NARYSTOWN – Plans to allocate more than $ 161 million in federal funds to recover from the COVID-19 pandemic advanced on Thursday when the Montgomery County Reconstruction Office received more than 400 project proposals.
“We’re just getting started,” said recovery officer Tom Boner. “Completing applications is actually just giving the best part of this work and the hardest part, which is to decide what we’re going to do with these funds and then actually implement the projects we’re funding,” he said.
Congress passed The American Rescue Plan of 2021 in March last year. Of the $ 1.9 trillion stimulus package, Montgomery County received $ 161.4 million. According to Bonner, the money should be spent by the end of December 2026.
The organizers, who oversee the logistics of the district’s reconstruction office, stressed the importance of public participation.
While planning began in August last year, from February 1 to February 1, more than 30 meetings were held with participants from the Recovery Office, county representatives, area residents, local nonprofits and NAACP departments.
“We did this to make sure all sectors of Montgomery County were aware of and empowered to participate in the process,” Boehner said during a district council meeting on Thursday.
In previous information sessions, Boner spoke in detail several qualification requirements for potential applicants which included responding to a health emergency; responding to the negative economic consequences of a health emergency; replacement of lost public sector revenues; providing bonuses for key employees; and investment in water, sanitation and broadband infrastructure.
The application window was open from March 1 to April 30. During that time, the office received 426 applications asking for $ 1.32 billion, according to Bonner, of whom 302 proposals were submitted last weekend.
“Obviously, $ 1.3 billion is much more than $ 161 million, but the purpose of this process was to identify the ideas and projects that represent the most efficient use of these funds, and thus have this level of distribution, this the level of participation, and this level of what I will call the implementation of directives required by law, is certainly a good problem, ”Boner said.
Boner added that the agency expected to receive from 100 to 175 materials.
“We have achieved a diverse geographical distribution across the country,” Boehner said.
Proposals from the “Qualified Census Territories” in Norwich and Potstown amounted to 67 proposals with a request of $ 146 million and 40 project proposals worth $ 135 million, respectively.
An additional 159 ideas were submitted. Along with more elaborate proposals, Boner clarified that an idea is a concept that “can be something that expresses priority, is an indicator of where the community wants the county to direct these funds.”
In the application process, a “database of evaluated, tested ideas and projects representing the interests of the community” was created, Boner said.
Now that the application deadline has expired, there will be a review and selection process, according to Bonner, who stressed that the schedule has been changed due to the increase in the number of applications.

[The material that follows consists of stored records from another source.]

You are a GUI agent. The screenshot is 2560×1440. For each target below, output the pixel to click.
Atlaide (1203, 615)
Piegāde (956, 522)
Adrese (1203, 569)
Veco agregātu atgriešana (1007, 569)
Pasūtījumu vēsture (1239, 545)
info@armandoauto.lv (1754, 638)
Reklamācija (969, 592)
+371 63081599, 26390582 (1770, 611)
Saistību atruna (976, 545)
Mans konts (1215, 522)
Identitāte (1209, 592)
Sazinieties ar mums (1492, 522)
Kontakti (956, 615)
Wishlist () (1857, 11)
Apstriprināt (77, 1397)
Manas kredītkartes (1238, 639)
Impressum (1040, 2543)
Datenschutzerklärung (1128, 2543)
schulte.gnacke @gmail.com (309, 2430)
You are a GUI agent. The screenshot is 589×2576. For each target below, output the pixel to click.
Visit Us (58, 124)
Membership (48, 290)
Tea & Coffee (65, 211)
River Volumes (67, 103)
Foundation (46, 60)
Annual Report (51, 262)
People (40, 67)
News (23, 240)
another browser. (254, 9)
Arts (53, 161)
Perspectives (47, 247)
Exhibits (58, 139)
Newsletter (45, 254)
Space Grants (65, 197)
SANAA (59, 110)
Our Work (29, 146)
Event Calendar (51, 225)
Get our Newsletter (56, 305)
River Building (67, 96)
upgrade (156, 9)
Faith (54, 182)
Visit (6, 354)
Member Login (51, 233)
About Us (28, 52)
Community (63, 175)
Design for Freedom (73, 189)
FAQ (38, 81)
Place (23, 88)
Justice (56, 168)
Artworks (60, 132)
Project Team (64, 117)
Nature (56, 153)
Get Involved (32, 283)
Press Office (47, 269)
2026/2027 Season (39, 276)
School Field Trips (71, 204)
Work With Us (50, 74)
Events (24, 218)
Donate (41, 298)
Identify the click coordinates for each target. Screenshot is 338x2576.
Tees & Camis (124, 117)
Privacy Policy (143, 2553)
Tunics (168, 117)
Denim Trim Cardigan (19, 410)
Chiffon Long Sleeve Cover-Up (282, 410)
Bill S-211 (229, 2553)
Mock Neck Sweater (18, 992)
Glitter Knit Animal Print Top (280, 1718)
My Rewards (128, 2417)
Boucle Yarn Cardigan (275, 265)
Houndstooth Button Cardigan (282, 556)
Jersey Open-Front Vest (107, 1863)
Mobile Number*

Boehner outlined the following steps in his presentation to the three district commissioners:
The staff of the Recovery Office will conduct an initial review of all submitted projects, ask questions to applicants, consult for more information with experts on the subject and review projects to prepare them for points. The review process is expected to be completed by May 27.
Upon completion of the initial review of the recovery office, an independent expert group of 30 members will evaluate each submission according to the scores heading. It is expected that all projects will be evaluated by June 10. Once enrolled, projects will be considered by the county for inclusion in the recovery plan. The draft recovery plan will be circulated for public discussion.
Boehner clarified that the “recovery plan” is “a list of all projects that will be funded using 161.4 million funds for recovery from the pandemic.” He expected it to run from June 24 to July 8, and a final recovery plan would be developed by July 22.
Elected county officials praised Boner and his team in a status report Thursday.
“Obviously, we can’t fund all these projects,” said Val Arkush, chair of the commissioner. “We just don’t have the money, but we will make every effort to attract other sponsors in our county, our elected officials at both the federal and state levels to receive public grants that they could direct to some of these projects. . ”
“We will do everything in our power to help connect those who had a great project for which we simply do not have enough money, with someone who can at least help with some of this funding,” she continued. “So hopefully when all this is said and done, we will be able to connect and help many wonderful people who have come up with really solid ideas.”
This article has been updated to reflect the change in Bonner’s rank to recovery officer.